* AIM
Write out the entries as a numbered list, from the line with "The image size is (660, 583)." through the end of the entries, leaving out blank lines and pictures.

* RECORDS FOR PROCESSING
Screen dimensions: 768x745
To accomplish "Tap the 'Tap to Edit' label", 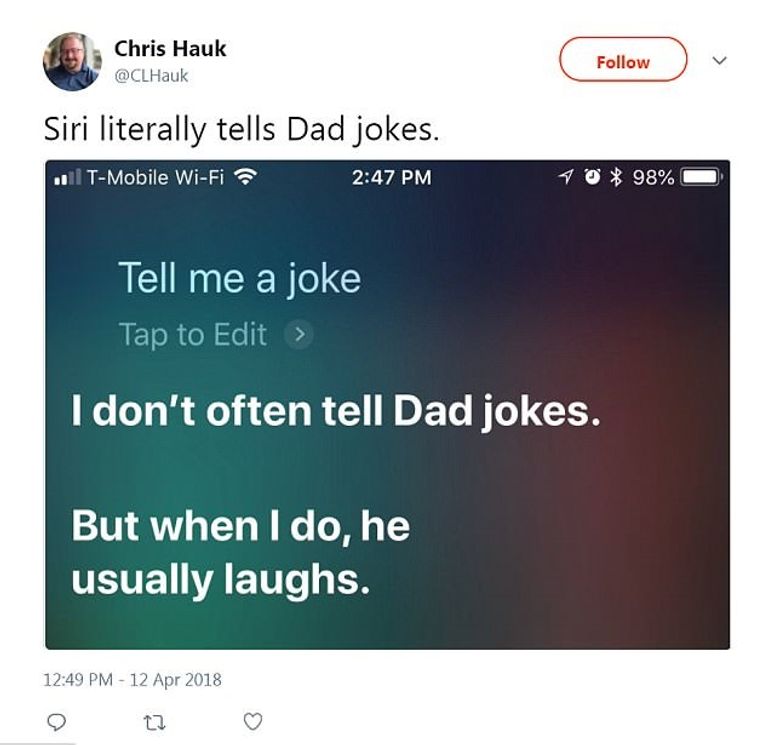I will (x=193, y=334).
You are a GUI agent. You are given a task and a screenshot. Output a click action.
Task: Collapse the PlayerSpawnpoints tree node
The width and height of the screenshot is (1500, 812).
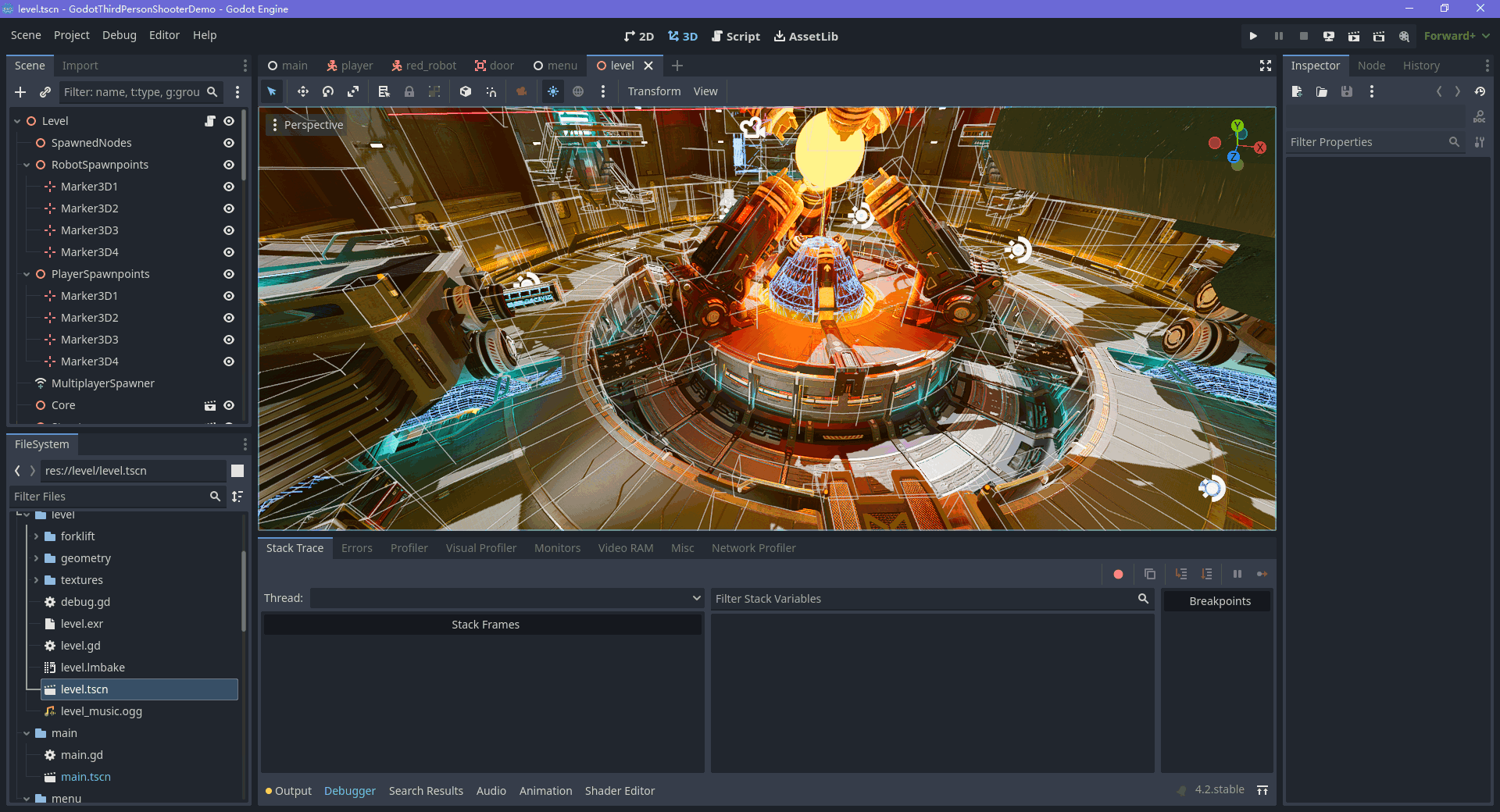(27, 274)
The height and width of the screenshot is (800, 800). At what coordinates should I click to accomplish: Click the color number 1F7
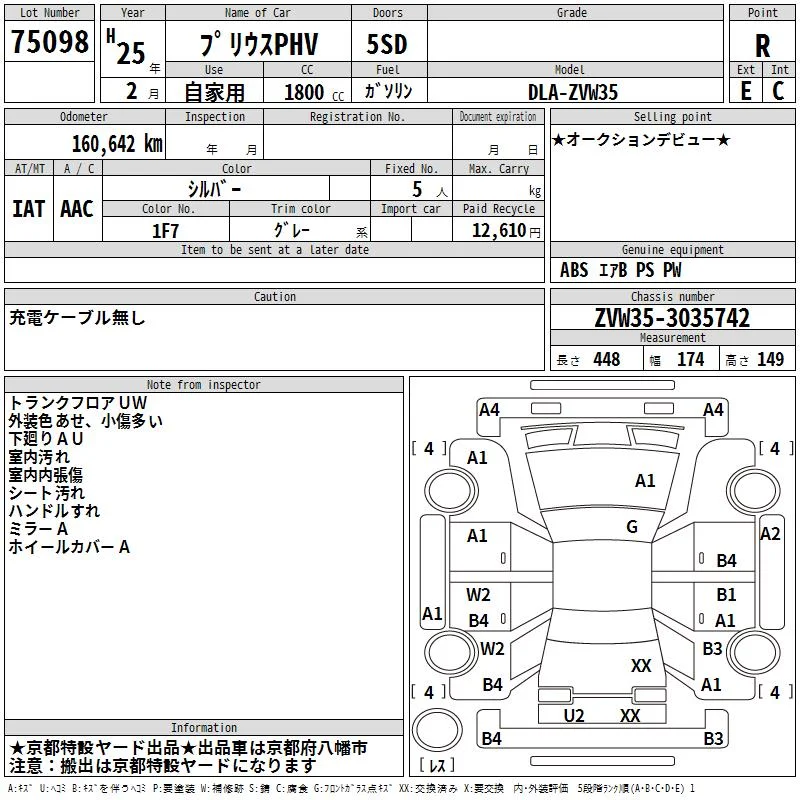point(166,231)
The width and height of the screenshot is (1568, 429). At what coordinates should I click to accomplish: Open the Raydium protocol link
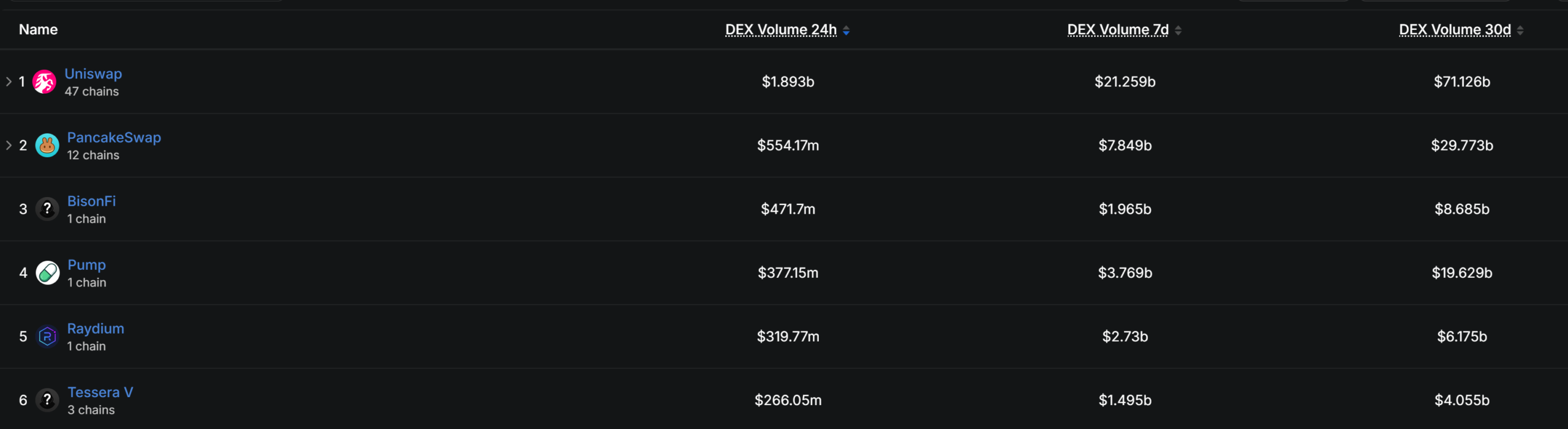(x=96, y=328)
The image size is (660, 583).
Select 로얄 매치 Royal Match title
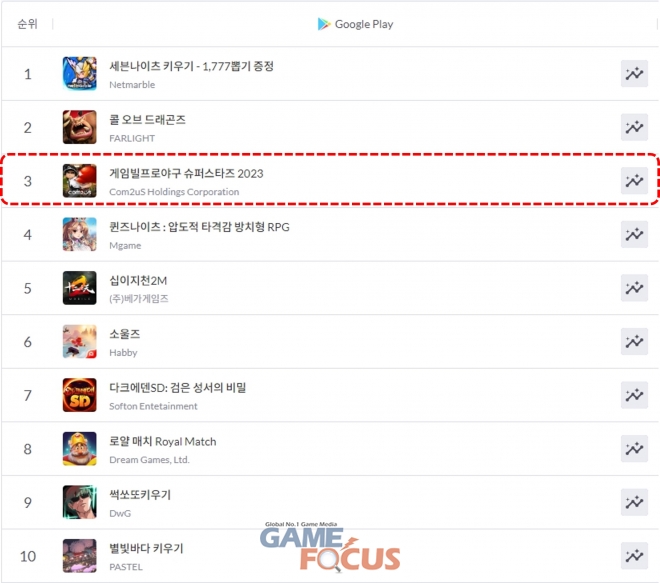162,441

* ANSWER BELOW
1. The image size is (660, 583).
2. Select 로얄 매치 Royal Match title
3. 162,441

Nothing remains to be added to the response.